Chairman Urs Rohner is leaving amid massive criticism of his oversight of the Swiss bank. Major shareholders share blame in looking on for far too long.

As Urs Rohner wraps his ten-year tenure of the Zurich-based bank, he was blasted as being «more than asleep at the wheel» by Credit Suisse's second-largest shareholder, Harris Associates' Dave Herro, in the «Financial Times». The «nonsense and poor oversight» are due to end when Rohner hands over to António Horta-Osório on Friday.

The Swiss lawyer is leaving in ignominy: Credit Suisse tapped shareholders four times in nine years, held fast to investment banking risk-taking despite several huge accidents, pleaded guilty to conspiracy in the U.S. after retreating from the offshore market more slowly than rival private banks, and is currently being roiled by $4.7 billion in losses from Archegos as well as a $10.1 billion line of supply chain funds with collapsed Greensill.

Signing Off Listlessly

Herro and other major shareholders like the sovereign wealth funds of Qatar and of Norway, Saudi Arabia's wealthy Olayan family, Blackrock, Dodge & Cox, and Silchester have not done well on their investment. Under Rohner, Credit Suisse's stock has shed more than three-quarters of its value and currently trades under 10 Swiss francs. 

Though investors are fuming that the Swiss bank is reneging on two-thirds of last year's payout due to the Archegos and Greensill hits, there is no genuine opposition to the measure. This is emblematic of the listlessness with which the board has signed off on wherever Rohner has led them over the last decade.

Emboldened By Vacuum

The Olayans, Credit Suisse's longest-standing backers, haven't stood a direct representative since Aziz Syriani left in 2013 and Qatar's Jassim Bin Hamad J.J. Al Thani left four years ago. More vocal directors either left in disillusionment (Alexander Gut) or ran into term limits (Noreen Doyle).

At the same time, Rohner stocked the board with a disparate group including Seraina Macia, an insurance specialist, former investment banker Kai Nargolwala, ex-Deloitte executive Joaquin Ribeiro, and Ana Paula Pessoa, a Brazilian former media executive. The lack of checks and balances led to a vacuum that emboldened Rohner and management through big bonuses, massive write-downs, dilution of shareholdings – until now.

Entwined Interests

The heavyweight investors as well as some ultra-rich individuals were behind last week's emergency $1.9 billion infusion. Qatar came to Credit Suisse's rescue during the 2008/09 crisis, and the bank the emirate 380 million Swiss francs ($415 million) in coupons every year on that injection, until three years ago.

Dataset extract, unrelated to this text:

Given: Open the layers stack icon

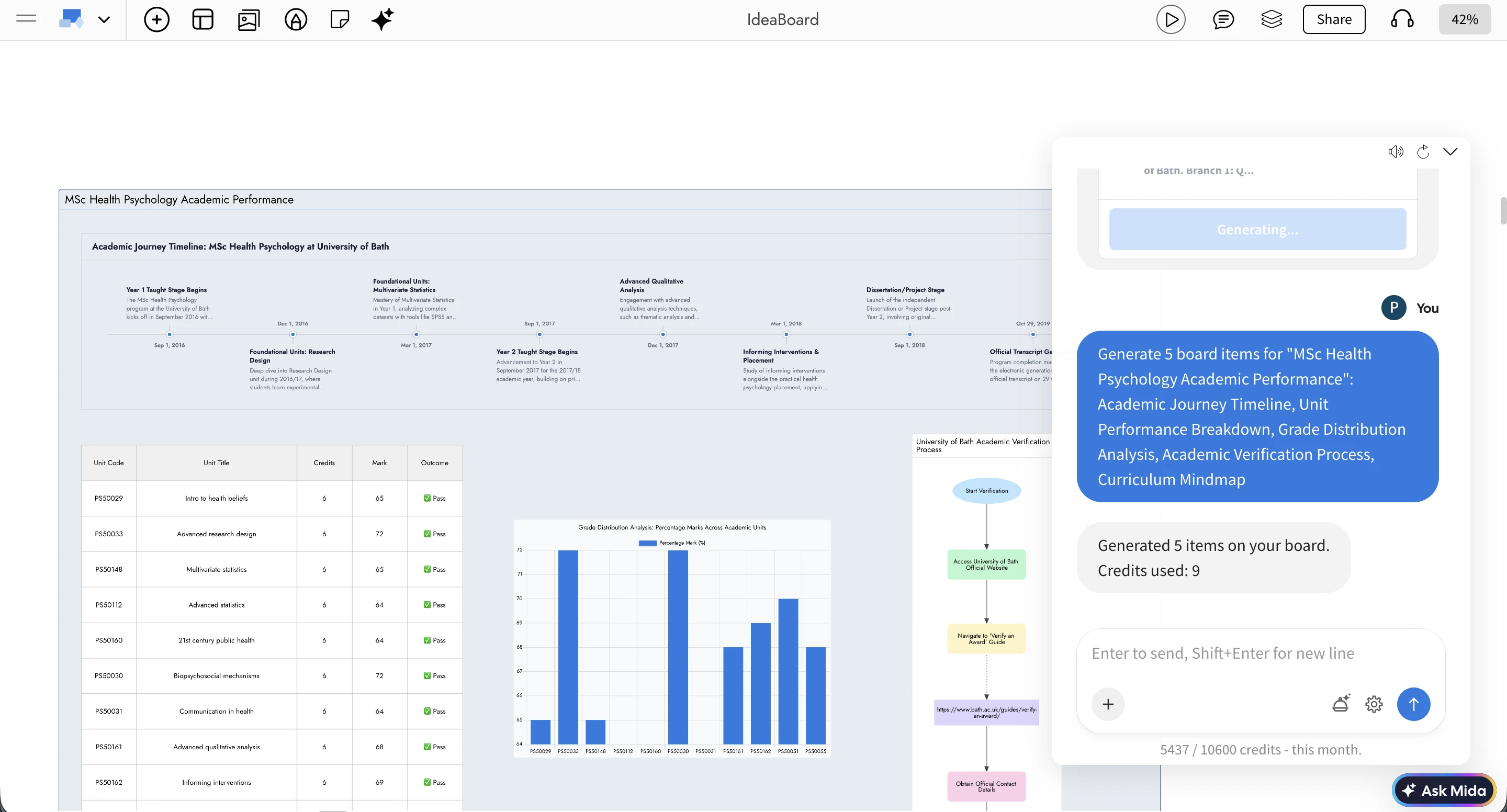Looking at the screenshot, I should (1271, 19).
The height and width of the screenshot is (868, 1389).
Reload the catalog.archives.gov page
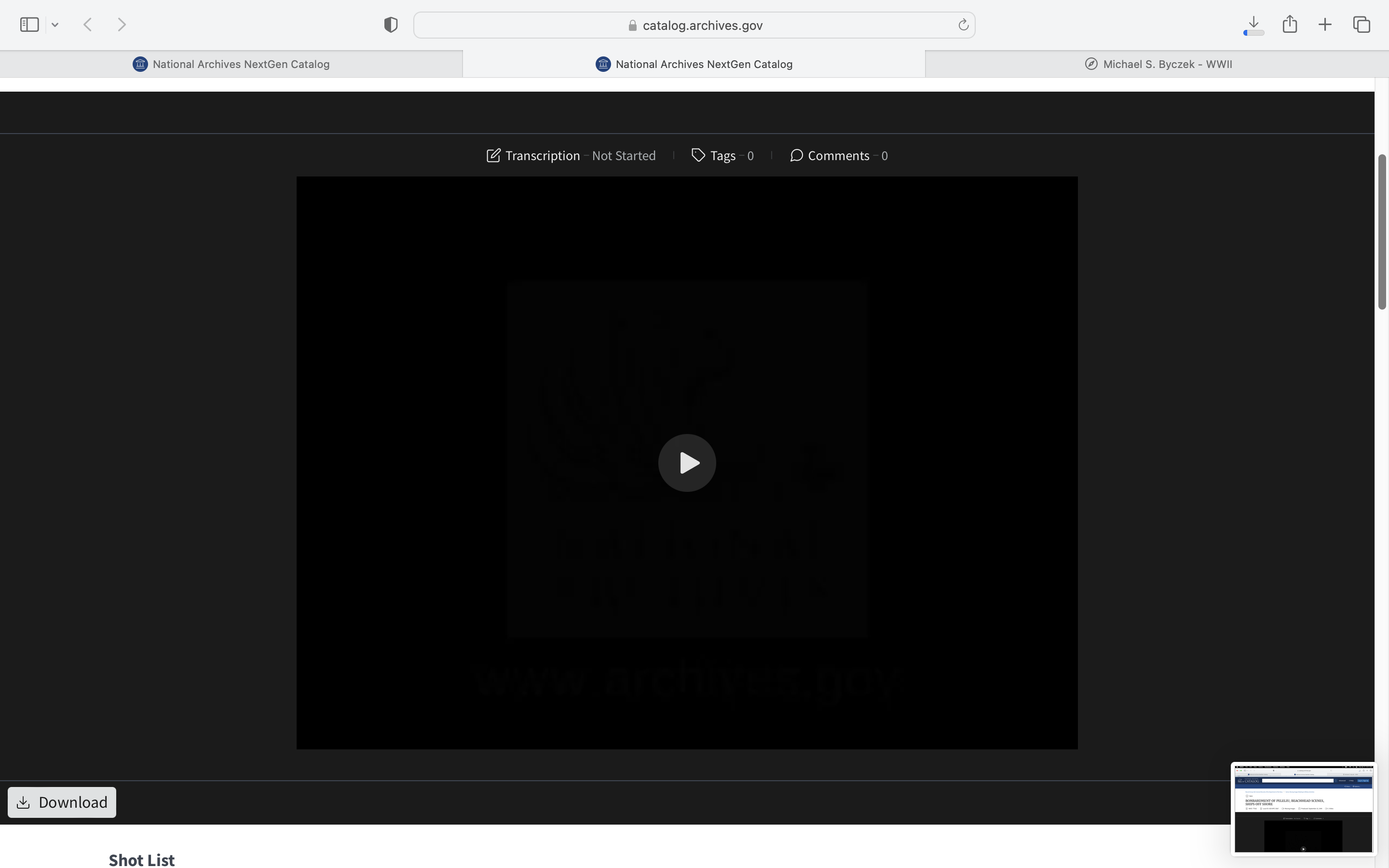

Blackrock, which holds just over four percent plus options for another one percent, is in a similarly entwined position: the U.S. asset manager and Credit Suisse teamed up just before Greensill imploded to build and distribute sustainable financial products together, as finews.com reported. 

Board Overhaul?

Credit Suisse had sold $16 billion in exchange-traded fund activities to Blackrock back in 2013, and the bank elected two years ago to use the U.S. firm's Aladin technology for its own fund business. Separately, Credit Suisse has done a series of real estate deals with Norges over Zurich office space (Uetlihof) and with Qatar over London real estate its investment bank uses. 

None of these shareholders stand as a board representative at Credit Suisse. The 13 current board directors of Credit Suisse – Rohner, deputy Severin Schwan, Iris Bohnet, Christian Gellerstad, Andreas Gottschling, Michael Klein, Shan Li, Macia, Richard Meddings, Nargolwala, Pessoa, Ribeiro, and John Tiner – took home 11.1 million francs for their work last year, just one percent lower on the year.

Hopes now rest on Horta-Osório, who as currently a CEO is likely to be a far more hands-on chairman than Rohner, a gifted trial lawyer who in 17 years with Credit Suisse was never quite able to shake the idea that he wasn't a banker. The «FT» reported that Horta-Osório believes Credit Suisse's board should be overhauled.